PROBLEM REQUIREMENTS
Print all of the records below again without a single difference.

Collected data entries

⁂

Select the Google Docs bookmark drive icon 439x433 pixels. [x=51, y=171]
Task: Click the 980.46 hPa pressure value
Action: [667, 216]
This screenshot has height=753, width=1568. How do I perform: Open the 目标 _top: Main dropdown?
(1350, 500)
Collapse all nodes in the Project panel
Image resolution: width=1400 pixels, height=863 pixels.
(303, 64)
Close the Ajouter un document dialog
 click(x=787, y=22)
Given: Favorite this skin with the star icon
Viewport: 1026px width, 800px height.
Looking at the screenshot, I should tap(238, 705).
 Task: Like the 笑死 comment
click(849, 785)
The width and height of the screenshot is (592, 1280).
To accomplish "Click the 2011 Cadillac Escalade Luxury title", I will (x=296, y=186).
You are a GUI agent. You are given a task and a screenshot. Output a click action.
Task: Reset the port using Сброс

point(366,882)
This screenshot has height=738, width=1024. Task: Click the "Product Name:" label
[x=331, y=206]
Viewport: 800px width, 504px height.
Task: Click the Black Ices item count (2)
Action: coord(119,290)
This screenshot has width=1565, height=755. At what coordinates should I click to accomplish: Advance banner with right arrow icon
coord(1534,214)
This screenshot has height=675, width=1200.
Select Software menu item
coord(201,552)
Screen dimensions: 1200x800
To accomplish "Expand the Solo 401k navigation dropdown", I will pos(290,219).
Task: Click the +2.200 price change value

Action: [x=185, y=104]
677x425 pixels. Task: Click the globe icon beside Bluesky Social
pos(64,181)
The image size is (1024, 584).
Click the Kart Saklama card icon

⁂

ANSWER TO THIS PROBLEM
Select the Google Docs bookmark drive icon 439x433 pixels. [x=51, y=171]
Task: Click the 980.46 hPa pressure value
Action: [667, 216]
This screenshot has height=753, width=1568. How do I perform: Open the 目标 _top: Main dropdown?
(1350, 500)
Collapse all nodes in the Project panel
Image resolution: width=1400 pixels, height=863 pixels.
(303, 64)
Close the Ajouter un document dialog
 click(x=787, y=22)
Given: Favorite this skin with the star icon
Viewport: 1026px width, 800px height.
Looking at the screenshot, I should tap(238, 705).
 Task: Like the 笑死 comment
click(849, 785)
The width and height of the screenshot is (592, 1280).
To accomplish "Click the 2011 Cadillac Escalade Luxury title", I will (x=296, y=186).
You are a GUI agent. You are given a task and a screenshot. Output a click action.
Task: Reset the port using Сброс

point(366,882)
This screenshot has height=738, width=1024. Task: Click the "Product Name:" label
[x=331, y=206]
Viewport: 800px width, 504px height.
Task: Click the Black Ices item count (2)
Action: coord(119,290)
This screenshot has width=1565, height=755. At what coordinates should I click to accomplish: Advance banner with right arrow icon
coord(1534,214)
This screenshot has height=675, width=1200.
Select Software menu item
coord(201,552)
Screen dimensions: 1200x800
To accomplish "Expand the Solo 401k navigation dropdown", I will pos(290,219).
Task: Click the +2.200 price change value

Action: [x=185, y=104]
677x425 pixels. Task: Click the globe icon beside Bluesky Social
pos(64,181)
The image size is (1024, 584).
Click the Kart Saklama card icon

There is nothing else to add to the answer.